I think it might be useful if I were to say a few words in conclusion about our policy towards the countries of Eastern Europe. The noble Lord, Lord, St. Oswald, has been good enough to say that he is in favour of a policy that seeks to further our relations with these countries. He is on the single subject of the Red Army Choir. To see the policy of Her Majesty's Government clearly, I think we must look at it not only against the background of developments in one country, such as Czechoslovakia, but also in the context of East-West relations generally. The first point that I would make is that this policy is not one that we are pursuing alone; this is not simply the policy of Her Majesty's Government. Perhaps I might ask the noble Lord to refer, if he has not already done so. to the communiqué issued on December 5 last year after the Ministerial Meeting of the North Atlantic Council in Brussels, where the Ministers of all our Allies in Western Europe meet and discuss policy. The communique began by recalling that for twenty years the members of the Alliance had dedicated their efforts to the preservation of their freedom and security and to the improvement of East-West relations in the aim of reaching an ultimate peaceful solution of outstanding problems in Europe. This they would continue to do.

The declaration which accompanied that communiqué referred to the lack of a common interpretation of the principles upon which peace and security in Europe must rest, to the need for further study of issues and procedures for possible negotiation, and also to the need for greater freedom of movement of people, ideas and information between the countries of East and West. I draw the attention of the noble Lord to those last words subscribed to by the Ministerial Council of NATO representing all our Western allies: the need for greater freedom of movement, of people, ideas and information between the countries of East and West. This is the background against which our policy is carried out; and I think it is right to say that we have been consistent about this policy over the years. There have been setbacks, and I have no hesitation in agreeing with the noble Lord that the invasion of Czechoslovakia in the summer of 1968 was perhaps the worst and most shocking of these. But we think that in the longer term our policy is correct, and that we should stick to it unless circumstances make it impossible to do so.

The noble Lord said a good deal about the present situation in Czechoslovakia. It is true that the official position of the Government has changed since 1968, but I do not think it would be right for me here to make judgments on that. It is for Governments to describe their own views and their own policies, and I do not believe that it would be prudent, either in our interest or in the interest of Czechoslovakia, to comment in any detail on the noble Lord's catalogue of criticisms of the current regime there. There are, of course, limits to the extent of agreement in any political dialogue with Communist countries. I would go as far along the noble Lord's road as that. But I still believe that it is wholly in our interests that we should respond to any desire for exchanges in the political field, and also any desire for ex-changes in the other fields, such as trade and technology, and cultural exchanges, where the prospects of practical benefit to both sides may seem to be more immediate. I believe we are right to concentrate, with our allies, on the future of relations between East and West, to work to secure any possible improvement in the future, without any illusions, and without losing sight of the principles on which we are divided.

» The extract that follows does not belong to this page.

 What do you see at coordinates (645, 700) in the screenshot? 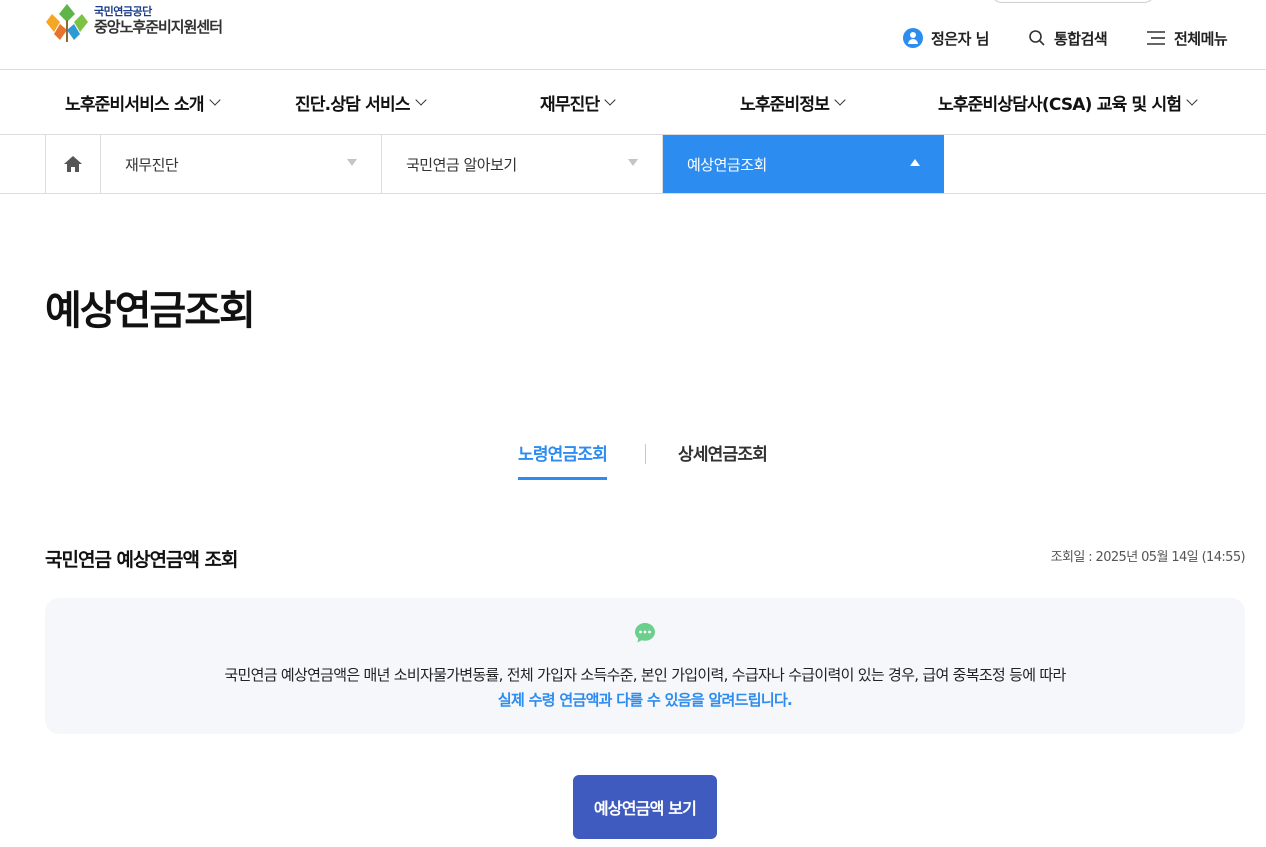
I see `notice-highlight: 실제 수령 연금액과 다를 수 있음을 알려드립니다.` at bounding box center [645, 700].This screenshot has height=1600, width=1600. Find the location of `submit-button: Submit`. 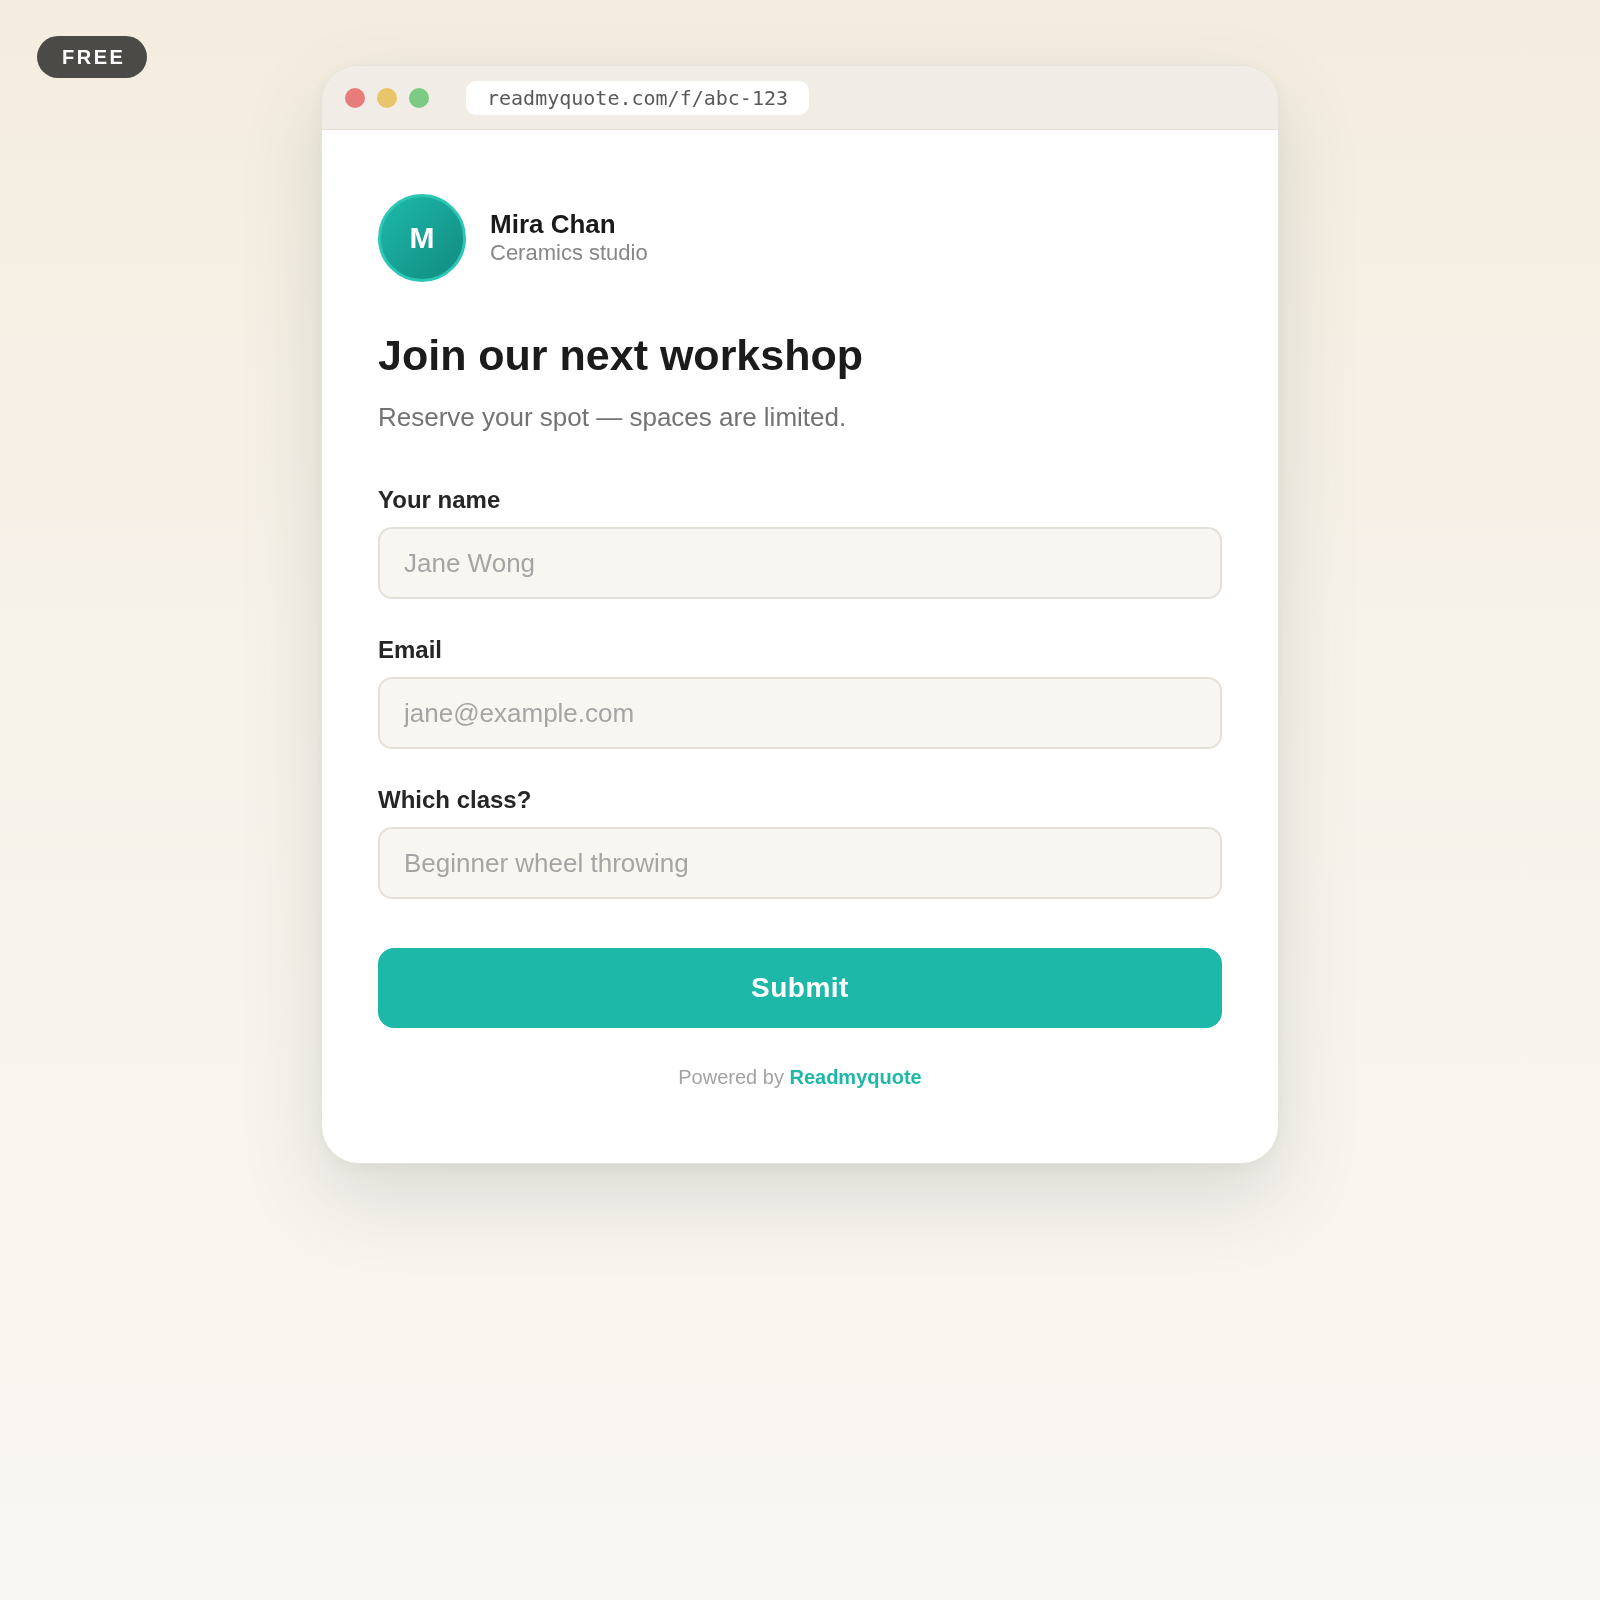

submit-button: Submit is located at coordinates (800, 988).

I think I am right in reflecting that in the course of this short debate there has not been great support for the noble Lord's condemnation of the current visit of the Red Army Choir, although, quite rightly, there has been full and whole-hearted support—indeed, I would go so far as to say unanimous support—for his sense of outrage at and condemnation of the 1968 invasion. But I believe that, in spite of the events of 1968, we should now go ahead with the policies that 1 have outlined, and that we should try to do so without too much public recrimination, as noble Lords behind me have said, because I think this neither advances our policies, nor will help to improve the situation about which all of us are deeply, and rightly, concerned.